## [WHAT IS EXPECTED]
Wherever "computer" occurs in the entries, copy the line that holds it.

## [DATA FOR THE TASK]
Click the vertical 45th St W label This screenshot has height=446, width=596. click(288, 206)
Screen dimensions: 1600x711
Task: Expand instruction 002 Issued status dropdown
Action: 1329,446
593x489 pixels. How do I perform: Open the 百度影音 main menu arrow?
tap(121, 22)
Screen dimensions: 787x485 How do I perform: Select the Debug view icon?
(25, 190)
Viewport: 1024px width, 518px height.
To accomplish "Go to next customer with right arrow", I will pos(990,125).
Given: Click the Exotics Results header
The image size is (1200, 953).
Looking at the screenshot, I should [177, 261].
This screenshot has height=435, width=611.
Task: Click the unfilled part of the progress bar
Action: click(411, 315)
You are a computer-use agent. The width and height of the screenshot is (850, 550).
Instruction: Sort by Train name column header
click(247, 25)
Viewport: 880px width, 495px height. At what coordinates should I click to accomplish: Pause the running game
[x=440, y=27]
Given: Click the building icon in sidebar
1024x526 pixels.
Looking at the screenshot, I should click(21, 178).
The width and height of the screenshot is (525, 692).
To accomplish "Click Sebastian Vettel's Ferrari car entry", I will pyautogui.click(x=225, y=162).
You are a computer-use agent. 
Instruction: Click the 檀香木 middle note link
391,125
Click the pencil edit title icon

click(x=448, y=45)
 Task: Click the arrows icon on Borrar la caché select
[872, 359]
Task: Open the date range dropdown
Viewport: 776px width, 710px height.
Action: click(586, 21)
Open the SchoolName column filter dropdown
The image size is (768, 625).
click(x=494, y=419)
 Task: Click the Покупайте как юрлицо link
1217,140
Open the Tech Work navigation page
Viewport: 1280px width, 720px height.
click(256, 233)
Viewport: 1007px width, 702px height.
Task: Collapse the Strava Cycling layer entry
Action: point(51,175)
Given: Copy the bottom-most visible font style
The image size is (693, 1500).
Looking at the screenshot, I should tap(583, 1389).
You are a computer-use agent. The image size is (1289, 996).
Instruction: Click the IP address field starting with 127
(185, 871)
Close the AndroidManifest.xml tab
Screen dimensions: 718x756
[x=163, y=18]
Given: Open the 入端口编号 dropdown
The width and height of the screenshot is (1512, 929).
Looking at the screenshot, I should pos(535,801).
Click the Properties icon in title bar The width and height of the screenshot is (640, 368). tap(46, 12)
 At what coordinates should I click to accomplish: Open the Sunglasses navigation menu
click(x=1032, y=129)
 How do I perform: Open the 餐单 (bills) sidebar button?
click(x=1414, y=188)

## [WRITTEN RESPONSE]
You are a computer-use agent. The width and height of the screenshot is (850, 550).
You are a computer-use agent. 
You are a computer-use agent. The image size is (1289, 996).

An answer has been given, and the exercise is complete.